[CONSIGNES ET EXERCICES]
A – D'après l'extrait sur le calendrier du MotoGP, combien de Grands Prix la saison qui vient de se conclure a-t-elle comptés ?
B – Recopiez fidèlement l'extrait sur le calendrier du MotoGP depuis « Extrait de cet » jusqu'à « rendez-vous de l’année. » inclus.
C – Poursuivez la rédaction de l'extrait sur le calendrier du MotoGP à partir de sa dernière phrase.

[TEXTE SOURCE]
◆ ◆ ◆ ◆

Blessures et moral en berne : l’intensité du calendrier fait débat

Extrait de cet article : post publié sur Motorsport.com

Le MotoGP vient de conclure la saison la plus longue de son histoire avec 22 Grands Prix, alors que le calendrier n’avait jamais dépassé 20 dates par le passé. Entre les nombreux voyages sur différents continents et une fin de saison au rythme effréné, avec six courses en huit week-ends, l’ensemble du plateau commençait à tirer la langue au moment d’aborder les derniers rendez-vous de l’année.

“Je me sens fatigué, c’est certain”, commentait Álex Márquez au GP du Portugal, pour l’entame du dernier “back-to-back” de l’année. “Après la tournée asiatique, c’est toujours difficile de revenir en Europe et de se sentir à 100 % physiquement. […] Après 20 courses, le corps commence à sentir cette pression.”

◆ ◆ ◆ ◆

[DONNÉES BRUTES]
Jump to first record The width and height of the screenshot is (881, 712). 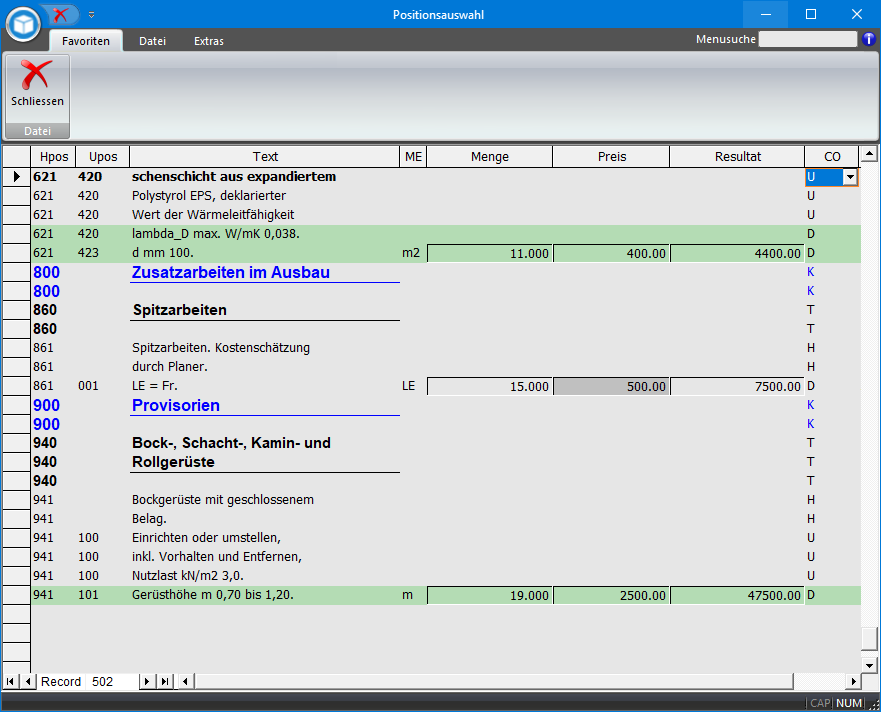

◆ ◆ ◆ ◆

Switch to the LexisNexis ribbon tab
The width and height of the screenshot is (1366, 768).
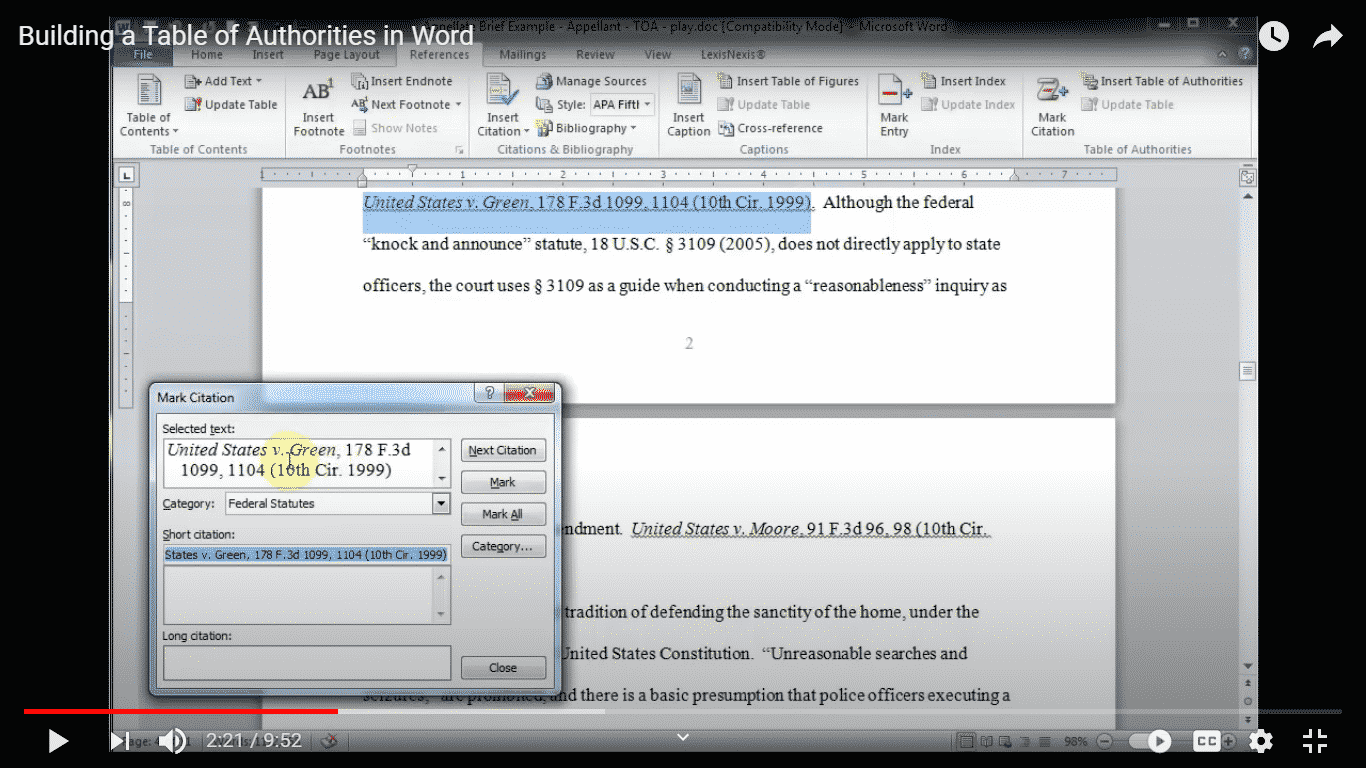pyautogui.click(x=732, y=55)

◆ ◆ ◆ ◆

[RÉPONSES SUCCESSIVES]
A – Elle a compté 22 Grands Prix.

B –
Extrait de cet article : post publié sur Motorsport.com

Le MotoGP vient de conclure la saison la plus longue de son histoire avec 22 Grands Prix, alors que le calendrier n’avait jamais dépassé 20 dates par le passé. Entre les nombreux voyages sur différents continents et une fin de saison au rythme effréné, avec six courses en huit week-ends, l’ensemble du plateau commençait à tirer la langue au moment d’aborder les derniers rendez-vous de l’année.

C –
“Je suis totalement d’accord avec Álex”, a pour sa part déclaré Joan Mir. “Après pas seulement la saison elle-même, mais les voyages, l’entraînement, tout commence à être plus dur. Mais je pense que c’est normal. Notre calendrier est très serré, très exigeant. Avec le programme pendant le week-end, on ne peut pas faire d’essais, il faut toujours être à 100 % et en fin d’année, on le sent.”

Andrea Dovizioso, qui a mis fin à sa carrière de titulaire en cours de saison en 2022 mais a repris du service pour Yamaha dans un rôle de pilote d’essais en 2024, est témoin de l’évolution des dernières années. “Cette fatigue, je l’ai vue sur les visages de tout le monde”, a-t-il déclaré à Sky Sport, qui diffuse le MotoGP en Italie. “Je ne veux rien dire contre le championnat, mais toutes ces courses et tous ces week-ends, longs et intenses, c’est assez lourd, et quand les choses ne se passent pas bien, c’est décuplé.” 

Un calendrier à l’origine des blessures ?

À l’intensité du calendrier s’ajoute celle des week-ends de compétition. Depuis 2023, l’ajout des sprints a ajouté une certaine tension car en plus du départ supplémentaire chaque week-end, par nature source de tension et de danger, il est nécessaire d’être performant dès le vendredi pour tenter d’accrocher la Q2, avant les qualifications du samedi matin.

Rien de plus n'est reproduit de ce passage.